Enhancing Medical Learning and Reasoning Systems: A Boxology-Based Comparative Analysis of Design Patterns
This study analyzes hybrid AI systems' design patterns and their effectiveness in clinical decision-making using the boxology framework. It categorizes and copares various architectures combining machine learning and rule-based reasoning to provide insights into their structural foundations and healthcare applications. Addressing two main questions, how to categorize these systems againts established design patterns and how to extract insights through comparative analysis, the study uses design patterns from software engineering to understand and optimize healthcare AI systems. Boxology helps identify commonalities and create reusable solutions, enhancing these systems' scalability, reliability, and performance. Five primary architectures are examined: REML, MLRB, RBML, RMLT, and PERML. Each has unique strengths and weaknesses, highlighting the need for tailored approaches in clinical tasks. REML excels in high-accuracy prediction for datasets with limited data; MLRB in handling large datasets and complex data integration; RBML in explainability and trustworthiness; RMLT in managing high-dimensional data; and PERML, though limited in analysis, shows promise in urgent care scenarios.

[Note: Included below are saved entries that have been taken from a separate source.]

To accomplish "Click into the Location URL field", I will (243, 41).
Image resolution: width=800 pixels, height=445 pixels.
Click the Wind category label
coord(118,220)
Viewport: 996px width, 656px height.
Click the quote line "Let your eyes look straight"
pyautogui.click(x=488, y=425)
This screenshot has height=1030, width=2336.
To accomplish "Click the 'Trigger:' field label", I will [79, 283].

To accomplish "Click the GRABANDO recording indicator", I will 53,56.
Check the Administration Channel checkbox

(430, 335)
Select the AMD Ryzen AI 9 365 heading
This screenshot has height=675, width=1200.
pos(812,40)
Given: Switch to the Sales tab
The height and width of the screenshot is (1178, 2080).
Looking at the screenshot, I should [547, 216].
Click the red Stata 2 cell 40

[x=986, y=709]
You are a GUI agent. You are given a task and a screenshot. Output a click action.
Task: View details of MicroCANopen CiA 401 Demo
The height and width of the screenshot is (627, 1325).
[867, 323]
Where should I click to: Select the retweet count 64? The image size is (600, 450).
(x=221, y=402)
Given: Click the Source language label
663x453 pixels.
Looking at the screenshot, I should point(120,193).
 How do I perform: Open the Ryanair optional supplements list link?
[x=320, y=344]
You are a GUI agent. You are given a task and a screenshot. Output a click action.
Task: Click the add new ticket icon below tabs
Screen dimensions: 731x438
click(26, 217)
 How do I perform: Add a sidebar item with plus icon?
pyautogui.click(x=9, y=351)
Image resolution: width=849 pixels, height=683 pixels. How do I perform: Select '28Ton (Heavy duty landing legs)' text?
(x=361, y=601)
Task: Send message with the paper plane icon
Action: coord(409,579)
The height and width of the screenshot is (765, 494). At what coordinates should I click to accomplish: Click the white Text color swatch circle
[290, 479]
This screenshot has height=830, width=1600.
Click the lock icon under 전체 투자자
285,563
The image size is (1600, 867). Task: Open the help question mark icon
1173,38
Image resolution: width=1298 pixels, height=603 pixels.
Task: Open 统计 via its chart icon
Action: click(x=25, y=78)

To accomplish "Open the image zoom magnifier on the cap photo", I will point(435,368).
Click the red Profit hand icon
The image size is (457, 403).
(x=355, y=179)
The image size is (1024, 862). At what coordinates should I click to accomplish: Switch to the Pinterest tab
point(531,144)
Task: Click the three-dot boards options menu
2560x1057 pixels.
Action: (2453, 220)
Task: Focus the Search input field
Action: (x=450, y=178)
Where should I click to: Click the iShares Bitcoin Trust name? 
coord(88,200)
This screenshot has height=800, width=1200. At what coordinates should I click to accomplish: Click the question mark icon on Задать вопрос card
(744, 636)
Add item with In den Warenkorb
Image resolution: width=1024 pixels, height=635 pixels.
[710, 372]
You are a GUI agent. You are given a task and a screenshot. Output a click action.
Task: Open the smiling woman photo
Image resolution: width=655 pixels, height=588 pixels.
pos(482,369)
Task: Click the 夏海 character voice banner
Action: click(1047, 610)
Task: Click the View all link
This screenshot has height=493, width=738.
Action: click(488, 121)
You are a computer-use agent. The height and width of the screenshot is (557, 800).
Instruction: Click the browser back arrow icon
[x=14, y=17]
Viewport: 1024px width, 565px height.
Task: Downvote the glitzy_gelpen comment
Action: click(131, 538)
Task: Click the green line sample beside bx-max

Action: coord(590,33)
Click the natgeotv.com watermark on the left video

The study introduces four new patterns, creates five abstract categorization patterns, and refines those five further to specific systems. These contributions enhance Boxlogy's taxonomical organization and offer novel approaches to integrating expert knowledge with machine learning. Boxology's structured, modular apporach offers significant advantages in developing and analyzing hybrid AI systems, revealing commonalities, and promoting reusable solutions. In conclusion, this study underscores hybrid AI systems' crucial role in advancing healthcare and Boxology's potential to drive further innovation in AI integration, ultimately improving clinical decision support and patient outcomes.